Nielsen: Symphonies 1 & 4
07 November 2014
Graham WilliamsIt has been a long wait of more than two years since the first issue in Dacapo's Nielsen Symphony cycle from Alan Gilbert and the New York Philharmonic was released – a coupling of the composer's 3rd and 2nd Symphonies Nielsen: Symphonies Nos. 2 & 3 - Gilbert, so this second volume comprising Nielsen's 4th and 1st Symphonies is most welcome.
Both symphonies were recorded live at Avery Fisher Hall, New York City in March 2014 and the liner notes inform us that the recording was made in the DXD audio format (352.8kHz /24-bit). The sound quality throughout is very fine indeed, and engineer Preben Iwan is to be congratulated for managing to achieve such a clear and spacious result in a venue whose acoustic has often been the subject of criticism.
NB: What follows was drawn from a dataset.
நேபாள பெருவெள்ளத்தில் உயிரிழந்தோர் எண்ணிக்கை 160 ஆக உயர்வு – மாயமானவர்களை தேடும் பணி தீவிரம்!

Comparisons with the earlier release reveal that the capture of the hall reverberation is now more natural and that the orchestral image is marginally closer to the listener. There are small traces of audience noise picked up by the microphones, a rustle here and a discreet cough there, as is to be expected from live performances. More disturbing is the conductor's tendency to stamp on the podium – try from 9'37” into the third movement of the 4th symphony. These minor flaws, however, pale into insignificance when the overall excellence of Gilbert's performances are taken into account.
The playing of the New York Philharmonic Orchestra again shows that they are still one of the world's great orchestras. Strings possess a glowing richness and warmth, woodwinds are characterful with every solo beautifully phrased, while the burnished lower brass and fabulous horn section thrill with every entry. Gilbert's use of antiphonally divided violins also adds immensely to the appreciation of Nielsen's string writing in both symphonies and, whether playing softly or very loudly, timpani are captured with amazing fidelity – though I would have liked to have heard a greater separation between the two sets of battling timpani in the finale of the 4th Symphony.
I was surprised to find that Gilbert's tempi for each of the four movements of the 1st Symphony match, within a few seconds, those adopted by Colin Davis in his 2012 recording. Nielsen: Symphonies Nos. 1 & 6 - Davis .The propulsive approach adopted by both conductors is admirably suited to this work though Gilbert has the advantage of incomparably better sound.
It must be mentioned, however, that the elephant in the room is the rival Nielsen cycle from Sakari Oramo and the Royal Stockholm Philharmonic Orchestra on the BIS label that began with a stunning performances of the 4th and 5th Symphonies Nielsen: Symphonies Vol. I - Oramo.
Many collectors will surely wish to wait for both cycles to be completed, hopefully by next year, the 150th anniversary of Nielsen's birth. In the meantime this latest release can be confidently recommended.